The horn sounded and we were off. There was no easy start as we were launched immediately into our first hill, as the first leg took us on a circular route up and around a hill back down to the start where the devil was waiting to cheer us on. With a quick high five as we ran past we set off for the real challenge through the forest. There were inclines, there were showers of pine needles, brambles, nettles, branches, tree stumps and roots, logs, streams, lots of puddles, mud galore and more inclines. At one point you were literally scrambling around in the mud using your hands to pull you forward. We were taken to the top of some fantastic hills for just long enough to enjoy the beautiful views, before being plunged back into the heart of the forest on narrow, uneven tracks. There was no slowing down as the people behind you wanted to keep going, you could only look in one direction and that was forwards. Just when you started to overheat and your muscles were burning in your legs, you would be propelled into another pit of water or mud, culminating in the mighty Bog of Doom. This was a bog in every sense of the word, thick gloopy mud which, if you stayed still long enough, held you in place and didn't let go. Wading through this cold substance put even more pressure on your muscles and even when you emerged on the other side, your clothes and shoes were so weighed down that running was almost impossible. But, this was Hell Runner, it wasn't supposed to be easy, it was supposed to be Hell, and so it was.
Eventually, the sound of the tannoy could be heard and you knew that you were nearly there. This gave you an extra spurt of energy, knowing that fortune and glory were yours if you just pushed on a little further, kept your head up, fixed your sights on the person in front, caught them and over took them. The last small section took you back up the hill you first ran up and then took you on a small uphill slalom before a flat run to the finish. With everything burning and aching there was just a tiny amount of energy left to force your way past a few more people, who seemed surprised at your energy but were powerless to stop you.
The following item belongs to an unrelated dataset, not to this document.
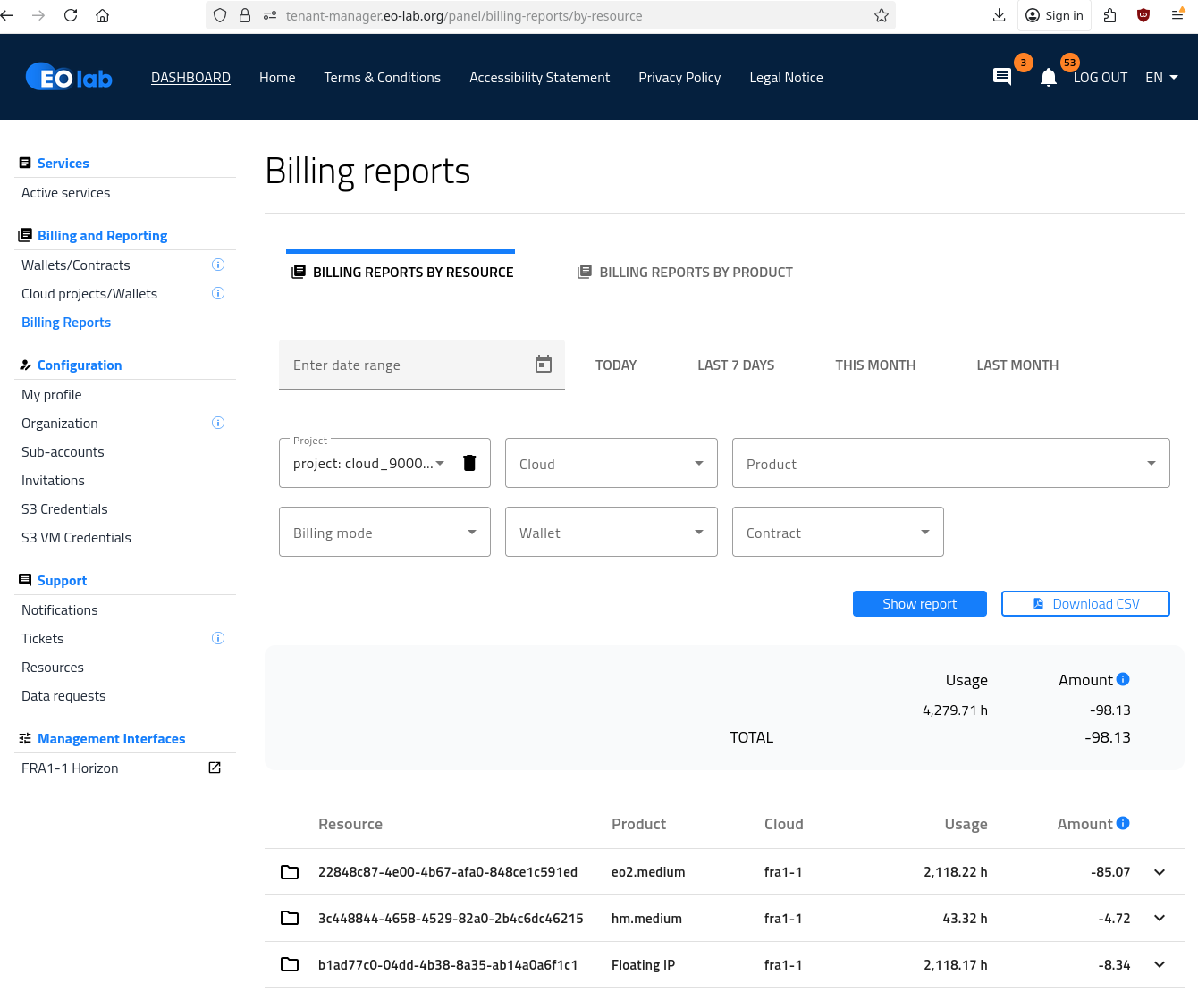Switch to Billing Reports By Product tab
Screen dimensions: 1198x991
click(686, 273)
And then it was over. The devil laughed. The crowd cheered. You threw your arms in the air and knew that you had done a good job. Hell Runner 2009 - Hell Up North was over and we had survived.
We were slightly broken before we set off, with knee supports and numerous tablets, but nothing compared to the pain of walking back to the car, slightly hypothermic but elated, realising that your legs had stopped working properly. Needless to say, we'll be playing hell's minions next year in an effort to beat our scores!